While in the context I knew why my friend asked that question, it was tough to know if wicked was being used in its proper form or as a slang way of saying “that’s cool.” I could not help but think how that question reflected all of us. The word wicked properly means morally wrong or evil, in slang it means awesome or excellent. How a word can have very different, even opposite meanings, may seem strange, but I do not think so if we take a minute to realize how often we do this in our own life.

We love to rationalize and put a positive spin on things, especially when it comes to things which are by definition evil or morally bad.
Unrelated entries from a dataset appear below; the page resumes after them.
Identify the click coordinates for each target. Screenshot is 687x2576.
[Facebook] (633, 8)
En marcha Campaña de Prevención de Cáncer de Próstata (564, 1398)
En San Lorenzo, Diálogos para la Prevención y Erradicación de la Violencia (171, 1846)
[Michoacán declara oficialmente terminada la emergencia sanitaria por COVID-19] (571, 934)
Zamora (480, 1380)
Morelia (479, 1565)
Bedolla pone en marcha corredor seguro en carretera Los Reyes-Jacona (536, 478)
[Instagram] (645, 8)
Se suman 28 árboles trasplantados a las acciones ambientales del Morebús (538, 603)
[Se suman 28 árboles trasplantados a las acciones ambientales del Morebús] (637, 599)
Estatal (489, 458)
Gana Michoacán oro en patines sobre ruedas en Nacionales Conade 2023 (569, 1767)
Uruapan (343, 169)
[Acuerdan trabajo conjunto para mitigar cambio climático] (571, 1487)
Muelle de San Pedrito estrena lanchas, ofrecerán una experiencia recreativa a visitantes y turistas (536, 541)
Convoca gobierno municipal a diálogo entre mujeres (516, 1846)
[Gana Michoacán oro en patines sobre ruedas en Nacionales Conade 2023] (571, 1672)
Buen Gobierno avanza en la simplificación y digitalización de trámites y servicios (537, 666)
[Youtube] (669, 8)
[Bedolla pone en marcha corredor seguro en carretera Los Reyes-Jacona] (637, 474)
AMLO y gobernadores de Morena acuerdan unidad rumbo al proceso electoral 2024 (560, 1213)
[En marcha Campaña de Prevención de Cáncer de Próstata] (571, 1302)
This is becoming more and more prevalent in our larger culture, but we do this with ourselves as well. We try to make the sin or bad habit in our life “good” by changing what it is, think of a “white lie.” We rationalize the bad that we do and say, “well it isn’t that bad” or we justify the sin of others saying, “he’s a good person, he doesn’t mean to hurt anyone.” Now both of those can be true, but it is also true that wicked is wicked, evil is evil, sin is sin, and no amount of slang can change that.
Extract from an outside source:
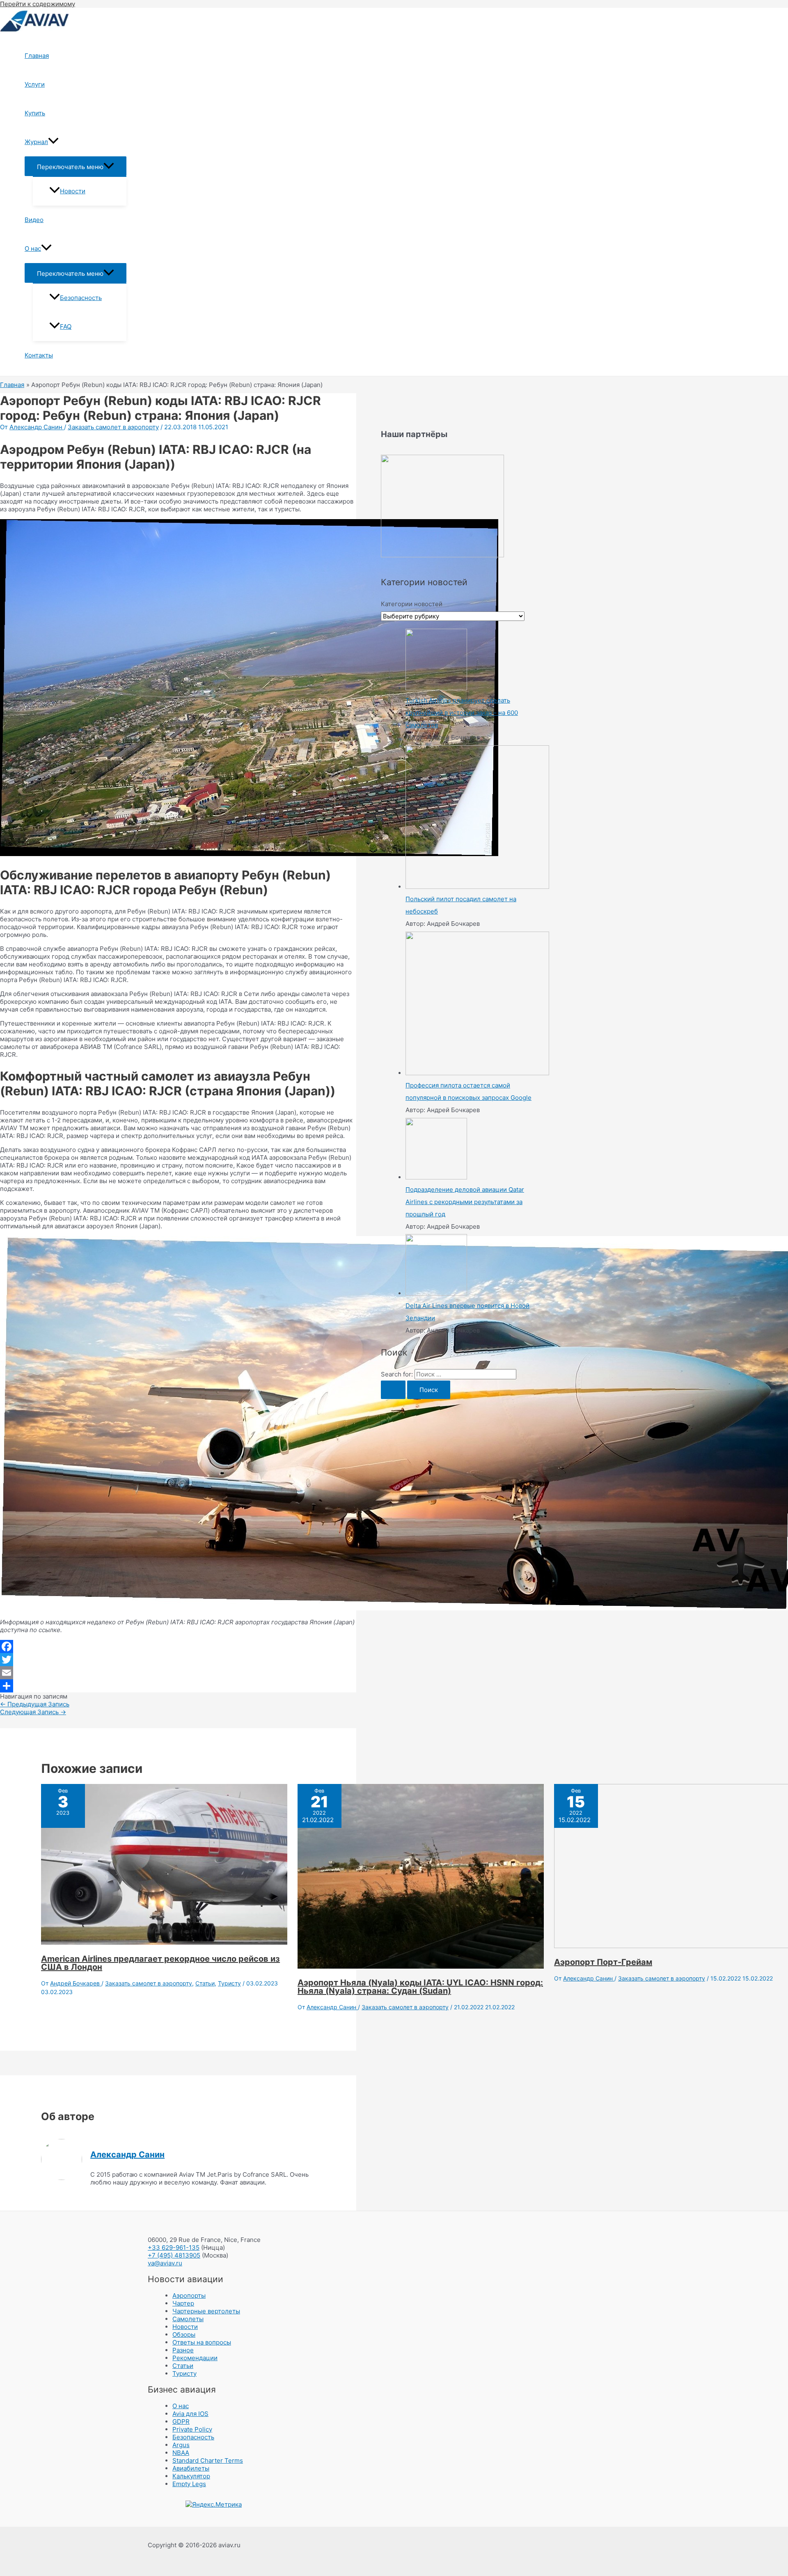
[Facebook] (178, 1646)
This simple exchange between my friends clearly stuck with me and has become a point of reflection that I go back to every so often, which I would like to invite you into as well. What is the sin or bad habit in my life I am trying to redefine and make good? What am I trying to place “good” in front of so I can keep doing it?

This is the opposite of what Christ does and what he invites us to. He does not redefine things to make it easier, he changes and invites us to conversion. He does not want us to be “good” sinners, he wants us to be saints. This is far more challenging than a redefinition, but it is also far less confusing. For with Christ we never have to ask, “do you mean good holiness or bad holiness?”